A Chinese court sentenced a high-ranking editor and columnist for a major Communist Party newspaper to seven years in prison on espionage charges on Friday. His family said it was punishment for past writings that were critical of the government, as well as a warning to Chinese citizens against engaging with foreigners.
The journalist, Dong Yuyu, 62, was arrested in Beijing in 2022 while having lunch with a Japanese diplomat, who was also briefly detained.
As part of his job, Mr. Dong had met regularly with foreign diplomats and journalists. He was also a prolific writer, often expressing support for the rule of law and constitutional democracy, ideas that the ruling Communist Party says it supports but in reality has suppressed. Some of his writing criticized the party’s selective version of Chinese history, which downplays its role in dark periods like the Cultural Revolution.
Such critiques were once common among Chinese intellectuals. But since China’s current leader, Xi Jinping, took power in 2012, the party has eliminated virtually all space for dissenting views and urged citizens to be suspicious of foreign influence, in the name of national security.
Purported foreign espionage has become a particular fixation for the government.
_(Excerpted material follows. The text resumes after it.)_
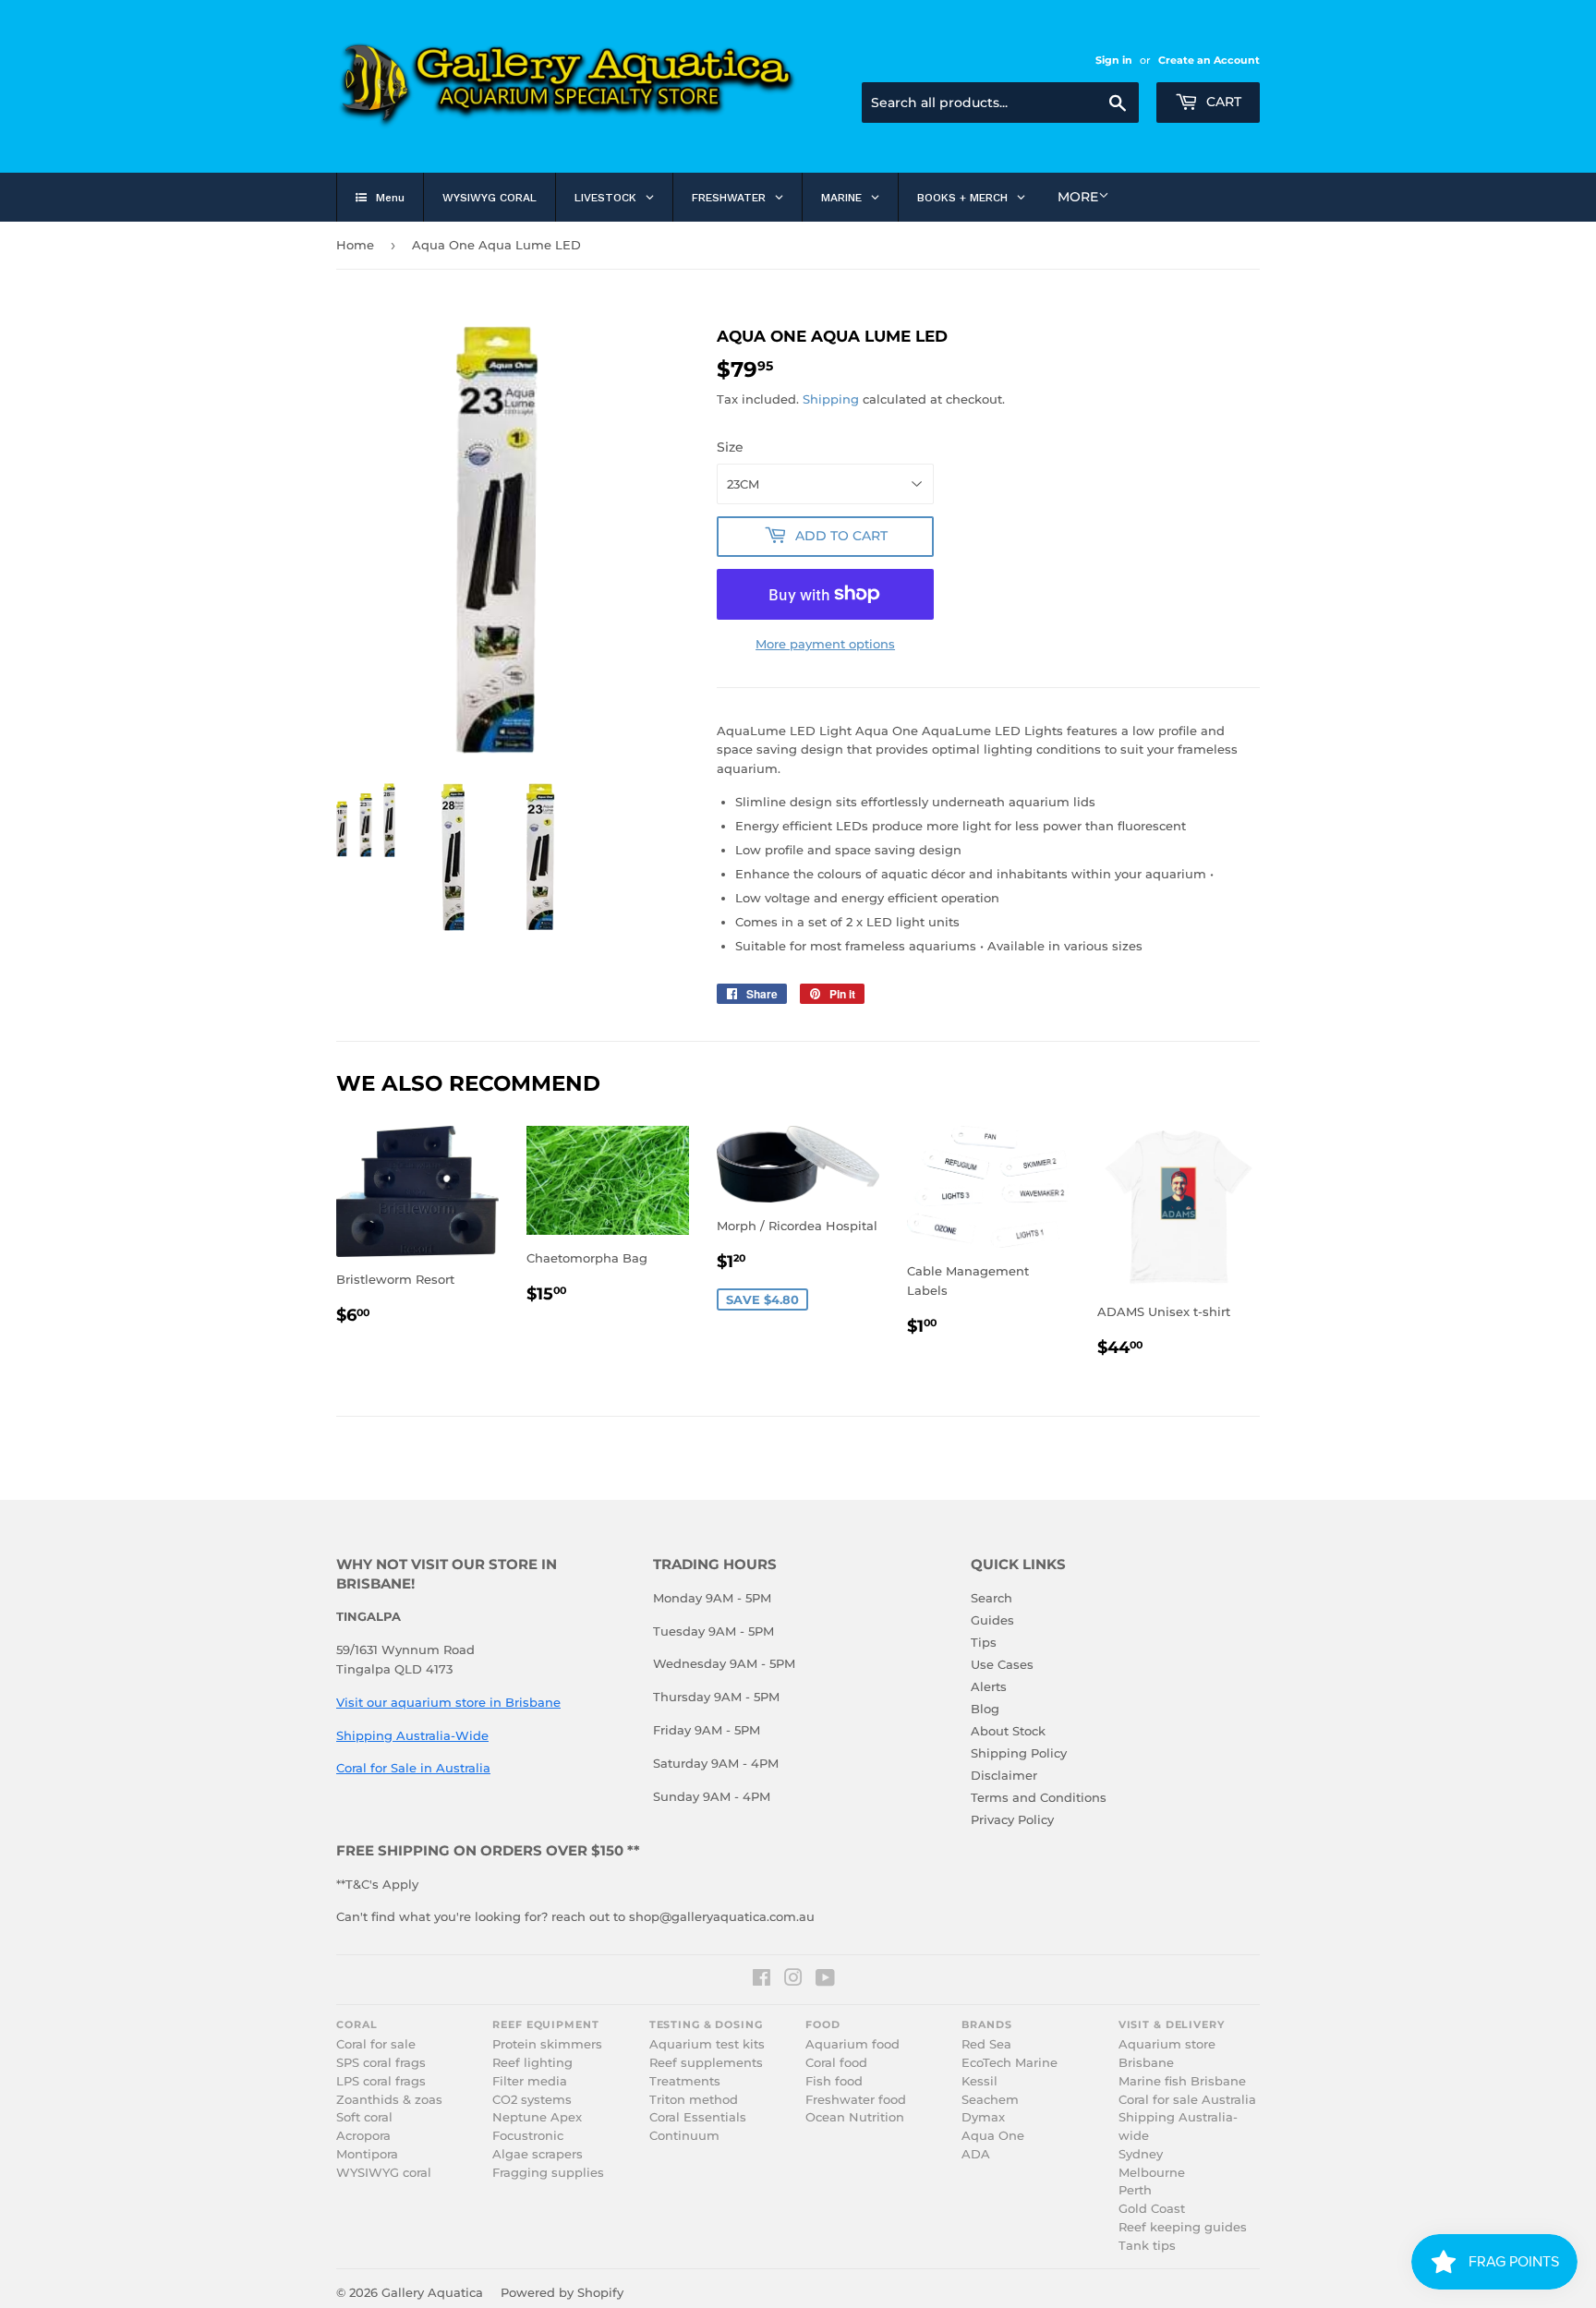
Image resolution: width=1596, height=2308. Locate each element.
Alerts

Last year, China broadened its already expansive definition of espionage, and the state security agency called for a “whole-of-society mobilization” against spies.
Members of Mr. Dong’s family released a statement on Friday calling his conviction and sentence a “grave injustice,” not only to Mr. Dong but “to every freethinking Chinese journalist and every ordinary Chinese committed to friendly engagement with the world.”
“Yuyu is being persecuted for the independence he has demonstrated during a lifetime spent as a journalist,” the statement continued. “Yuyu will now be known as a traitor in his own country, instead of being recognized as someone who always fought for a better Chinese society.”
After Mr. Dong was detained in 2022, he was held incommunicado for six months before being formally arrested, and he did not stand trial until July 2023, according to his family. The court then repeatedly delayed his verdict and sentencing.
Charges related to national security are shrouded in secrecy, and trials are held behind closed doors. The family’s statement said that the judgment, which was read in court but not shared with Mr. Dong’s lawyers, cited his contacts with a former Japanese ambassador to China, Hideo Tarumi, and another Japanese diplomat as proof that he had met with agents of an espionage organization.
The Japanese Embassy in Beijing did not immediately respond to a request for comment.
Mr. Dong’s family said the authorities had also scrutinized fellowships and exchanges in which Mr. Dong had participated in Japan and the United States.
The accusations “put tens of thousands of Chinese scholars and professionals who have been on exchanges abroad in danger,” the family said.
Mr. Dong’s career blossomed during a time when interactions with the outside world were not only accepted but encouraged by the Chinese authorities, as the country opened its economy. He joined Guangming Daily, the Communist Party’s No. 2 paper, in 1987, after graduating from Peking University’s prestigious law school.
He rose through the ranks and won journalism awards for stories he wrote or edited about corrupt officials, loans for poor students and other topics.
Outside his work for Guangming Daily, he contributed to liberal-leaning Chinese publications, which have since been shut down. He wrote articles for The New York Times’s Chinese-language website about the government’s prioritization of economic growth over issues like pollution and his desire to send his son overseas for his education.
Starting in 2006, Mr. Dong spent a year at Harvard University on a Nieman journalism fellowship; in later years, he was a visiting scholar at two Japanese universities.
After Mr. Xi took power, the space for individual expression in China quickly shrank, and he demanded that news outlets serve the party. Chinese journalists are no longer allowed to write for foreign publications, and many academics must seek permission from superiors before meeting with foreigners, even privately.
In 2017, party officials at Guangming Daily labeled some of Mr. Dong’s work “anti-socialist,” his family said. (Mr. Dong, unlike most of the paper’s employees, is not a party member.) He continued writing, but he often used a pen name.
On Feb. 21, 2022, Mr. Dong and the Japanese diplomat with whom he was dining were detained at a hotel restaurant. The diplomat was released following protests from the Japanese government.
The family said Mr. Dong had been doing 200 push-ups and 200 leg raises a day in jail. He planned to appeal the verdict and sentence.
Dozens of academics, journalists and media freedom advocates overseas have also called for his release.
Other Chinese citizens have recently been targeted by the authorities after engaging with foreign diplomats. Two human rights activists, Yu Wensheng and Xu Yan, who are married, were arrested in 2023 while on their way to meet European Union diplomats. Last month, they were sentenced to prison terms of three years and a year and nine months, respectively, on charges of inciting subversion of state power.